Nous n’avons facilement que le résultat aux organismes nationaux, CNESER et CNOUS, où seuls les élus, grands électeurs, désignent leurs représentants nationaux. Depuis la loi Jospin de 1989 c’est sur la base du nombre d’élus dans ces deux conseils nationaux que la subvention est versée à chacune des organisations y ayant obtenu des élus. Ce que l’on peut dire c’est que l’UNEF – ou plutôt les organisations qui en sont issues ou s’en réclament peu ou prou de la tradition, à savoir  les deux UNEF jusqu’en 2001, le MAS, PSA, la Cé, Solidaires-étudiants, L’Alternative, totalisaient parmi ces grands électeurs plus de 60%, puis autour de 50 des voix jusqu’en 2015, descendant ensuite autour de 40% (pour aller plus loin, voir « Résultats électoraux, 1971-2019 » dans Démocratie étudiante et citoyennetés depuis 1968, Syllepse, 2020).

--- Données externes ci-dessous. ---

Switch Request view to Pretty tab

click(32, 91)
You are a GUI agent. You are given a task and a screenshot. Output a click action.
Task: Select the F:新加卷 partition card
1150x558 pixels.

Les adhésions, les votes sont des indicateurs, mais à eux seuls ils ne peuvent indiquer la force ou la faiblesse du mouvement étudiant. La Sécurité sociale étudiante est obtenue en 1948 sans grèves, ni manifestations, ni vote, par l’UNEF , malgré l’opposition d’une grande partie de sa base, par les moyens classiques du groupe de pression. Les grandes grèves de 1976 (réforme du 2e cycle) , et de 1986 (réforme Devaquet)  attestent de la force et de l’influence de ces mouvements alors que le syndicalisme étudiant était divisé, voire – comme en 1986 – en grand état de faiblesse avant la grève générale. Il y a des cas où le nombre d’étudiants mobilisés, en assemblées générales et commissions, est supérieur au nombre d’électeurs aux Crous ou conseils universitaires.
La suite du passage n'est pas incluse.